Django's creators, Holovaty and Kaplan-Moss, write in Chapter 1 of The Definitive Guide to Django that:
Simply put, MVC defines a way of developing software so that the code for defining and accessing data (the model) is separate from request routing logic (the controller), which in turn is separate from the user interface (the view).
This didn't make intuitive sense to me  -- shouldn't the "user interface" be considered the "controller"?  And there's no mention of templates here at all-- a fundamental component of Django.  Those seemed most naturally part of the "view" in Django. 

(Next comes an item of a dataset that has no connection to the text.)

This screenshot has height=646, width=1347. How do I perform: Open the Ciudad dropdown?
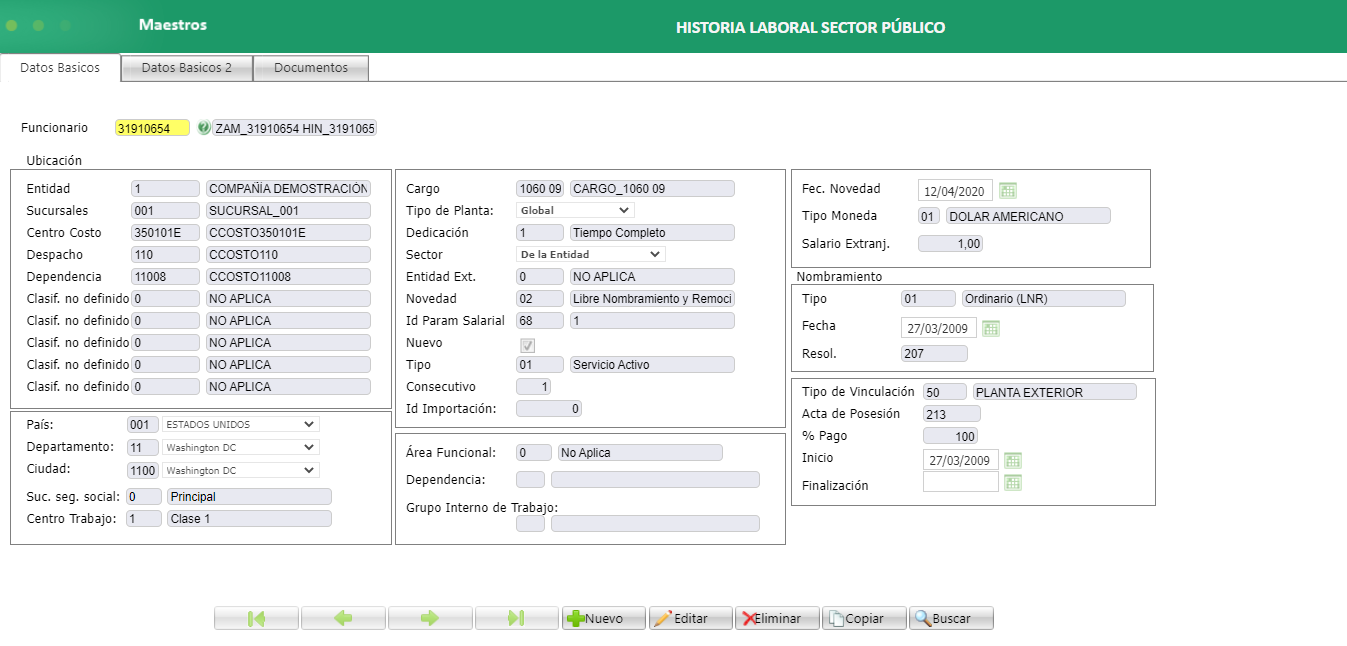coord(240,470)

Looking for some clarity, I went back and read a highly-cited 1988 paper by Glenn Krasner and Stephen Pope (where the above image derives from), entitled "A cookbook for using the model-view controller user interface paradigm in Smalltalk-80", where they describe the MVC concept as it was originally implemented.   They write:
Models
The model of an application is the domain-specific software simulation or implementation of the application's central structure.  This can be as simple as an integer (as the model of a counter) or string (as the model of a text editor), or it can be a complex object that is an instance of a subclass [...]

Views
In this metaphor, views deal with everything graphical; they request data from their model, and display the data. [...]

Controllers
Controllers contain the interface between their associated models and views and the input devices (e.g. keyboard, pointing device, time).  Controllers also deal with scheduling interactions with other view-controller pairs [...].
A-ha!  This makes more sense.  The views handle how data looks, and the user interface is the controller -- in contrast to what Django's creators stated above.  

However, thinking I had stumped the Django folks, I came across this concession in Chapter 5 of The Definitive Guide to Django:
If you’re familiar with other MVC Web-development frameworks, such as Ruby on Rails, you may consider Django views to be the “controllers” and Django templates to be the “views.” 
Indeed, I think this is an unfortunate accident, a minor (yet confusing) sin of semantics on Django's part.  Quite clearly MVC controllers are Django views, and MVC views are Django templates.  This understanding (and ordering) is reflected in the acronym "MTV" -- Model-Template-View -- that some have used to describe Django.

2 comments:

Anonymous said...

Hi Mike -- If you'd like to learn more about the MVC framework, it's covered in excellent detail in a book called 'Design Patterns' -- by Erich Gamma, Richard Helm, Ralph Johnson, and John M. Vlissides.

Joe

Unknown said...

Actually Django is more of 3-tier architecture rather than MVC.

The Template - or call should we call it "View" for clarity is communicating only with "Controller"(View).

MVC is just a fancy name applied to everything nowadays. While the core feature to justify is ... conectivity between all 3 only then its MVC.

If everything goes through in linear way then its n-tier/multitier arch.

In django for instance:
You call an url /mysite/somthing/.
Url gets resolved and proper view is executed, the view asks model to give him some data, data returns view wraps the data and passes it along to template(view), which than presents data accordingly.

In rails you can have data from both controller and view.